Let me leave the last part of the story. The story takes the reader all through cycles of business. In the end, we also get to meet Archimedes (of Eureka fame).

1. Minnie takes notes during various stages in the story. Most of them are worth reading many times over.
2. End of the book contains a neat appendix which summarizes the cycles of Technology, Customers, Sales people, Strategy, Selling approach, Marketing, Getting the sale and Service - perhaps 90% of the value of the book resides here.
3. There is no such species called universal sales person. Make sure you hire the right person based on the company offerings.

Peter F Drucker wearing the management consultant hat once remarked:  If a client leaves my room with a feeling that he has learnt a lot that was not known to him before, he is either a stupid client or I have done a poor job. He should leave the room saying:  “I know all this – why I have not done anything about it?”
This story is likely to leave you with a latter type of question.

Thanks for reading this far.
Regards
madhu

PS: Please feel free to share your "sales" episodes.

3 comments:

Mukund Srinivasan said...

I am not sure if intentional, but it looked like you were building up to a climax, which then got pushed to a sequel!! I cannot wait to read Minnie's notes as it looks like the crux exists there...
An accomplished Sales executive once told me that his goal is to leave a client with the thought: "what exactly did he sell to me now?" even after a sale that improved the overall user experience and leaves him/her better for the investment. It has a poor connotation as well, as its very close to swindling! So, to clarify - the idea of a perfect sale is to leave the customer better than you found them, yet not make them feel like you literally did a "sale".

Mohanakrishnan said...

Mukund's observation is on the dot. But I think by this bait Madhu is trying to make us read the book :-) I am definitely going to read it. The 'value sale' and 'volume sale' models are old, but would love to know how each one works.
On an aside, many organisations look at this transition of value to volume as a given. But there are some who continue to invent and innovate to make differentiated revenues. And some of them even manage to hit high volume while making differentiated margins.

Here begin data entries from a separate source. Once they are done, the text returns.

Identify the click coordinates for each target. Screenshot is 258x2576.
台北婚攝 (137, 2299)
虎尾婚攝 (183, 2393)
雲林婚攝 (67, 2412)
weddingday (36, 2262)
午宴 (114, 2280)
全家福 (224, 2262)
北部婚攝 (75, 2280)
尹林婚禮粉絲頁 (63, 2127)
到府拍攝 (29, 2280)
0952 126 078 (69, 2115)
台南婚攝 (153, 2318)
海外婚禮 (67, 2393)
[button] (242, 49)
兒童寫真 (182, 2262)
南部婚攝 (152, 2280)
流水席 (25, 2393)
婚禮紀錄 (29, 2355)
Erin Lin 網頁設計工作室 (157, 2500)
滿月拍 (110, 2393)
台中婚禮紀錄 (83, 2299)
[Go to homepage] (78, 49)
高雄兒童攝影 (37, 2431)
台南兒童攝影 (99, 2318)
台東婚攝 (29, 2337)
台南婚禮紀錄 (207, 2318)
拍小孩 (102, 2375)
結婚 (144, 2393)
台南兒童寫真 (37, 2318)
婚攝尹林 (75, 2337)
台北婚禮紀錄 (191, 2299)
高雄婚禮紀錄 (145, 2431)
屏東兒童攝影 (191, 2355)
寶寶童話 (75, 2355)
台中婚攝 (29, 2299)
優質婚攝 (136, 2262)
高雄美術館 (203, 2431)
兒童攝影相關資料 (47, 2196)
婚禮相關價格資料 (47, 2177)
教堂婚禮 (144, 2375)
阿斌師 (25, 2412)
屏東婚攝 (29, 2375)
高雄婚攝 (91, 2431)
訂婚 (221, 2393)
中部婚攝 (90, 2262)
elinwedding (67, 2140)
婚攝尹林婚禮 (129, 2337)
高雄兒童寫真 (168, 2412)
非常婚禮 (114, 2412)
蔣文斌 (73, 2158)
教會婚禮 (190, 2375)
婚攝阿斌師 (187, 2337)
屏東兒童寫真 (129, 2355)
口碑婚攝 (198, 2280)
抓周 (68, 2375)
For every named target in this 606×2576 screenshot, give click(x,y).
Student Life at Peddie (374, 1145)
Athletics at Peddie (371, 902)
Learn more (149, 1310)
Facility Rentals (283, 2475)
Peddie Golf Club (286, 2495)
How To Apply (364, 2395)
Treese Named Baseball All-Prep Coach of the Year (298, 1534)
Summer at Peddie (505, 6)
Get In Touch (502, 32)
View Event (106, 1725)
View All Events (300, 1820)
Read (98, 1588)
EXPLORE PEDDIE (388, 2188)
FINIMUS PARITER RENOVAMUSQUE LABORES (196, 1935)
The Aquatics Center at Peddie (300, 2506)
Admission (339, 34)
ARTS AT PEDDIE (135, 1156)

P.Varadarajan (Varad) said...

It is interesting to note that the author has used the age-old device of allegory to tell the story. Something I have not come across frequently in the recent past. As regards selling practices, it is well known that the incentive-based compensation programmes drive the sales guys to sell at any cost, even when they know the customer does not need the product (Misselling). Such misselling has been rampant even in the case of banks with reference to somewhat esoteric derivative products, which many customers did not need and probably could not fully comprehend. Still they were sold and I know of a slew of court cases filed by the buyers who burnt not only their fingers but various parts of the body. What drives the deals in such cases is just plain old avarice. Like a tyre manufacturing company getting into complex derivatives to make more money under the head of `other earnings' than from sale of tyres. When such deals backfired, unfortunately the money made on selling tyres got wiped out by the losses on the derivatives. And the banks were promptly blamed for misselling; the fact was that the concept of `caveat emptore' is universally good for all times and one should never forget that because all sales guys, barring a few exceptions, are made of the same stuff!!